RECORD EXCERPTS ->
◆ ◆ ◆ ◆
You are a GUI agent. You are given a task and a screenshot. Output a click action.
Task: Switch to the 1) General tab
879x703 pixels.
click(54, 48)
◆ ◆ ◆ ◆
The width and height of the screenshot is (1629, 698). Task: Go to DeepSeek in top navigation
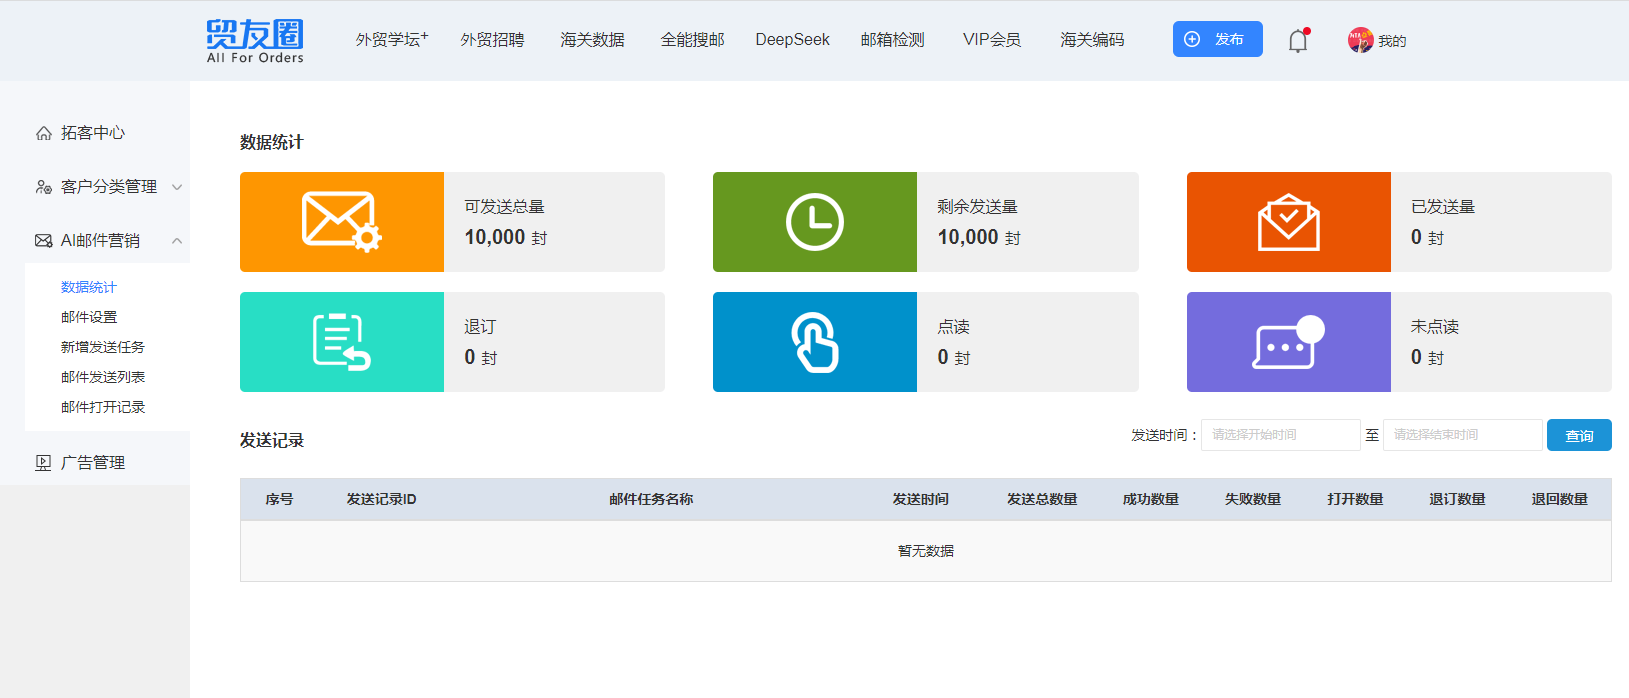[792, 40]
◆ ◆ ◆ ◆
REQUIRED TASK -> Can you write out, word for word, the lines of the listing starting at the line that contains "You are a GUI" and ending at the line that contains "click(54, 48)", with both of those lines included?

COMPLETE OUTPUT ->
You are a GUI agent. You are given a task and a screenshot. Output a click action.
Task: Switch to the 1) General tab
879x703 pixels.
click(54, 48)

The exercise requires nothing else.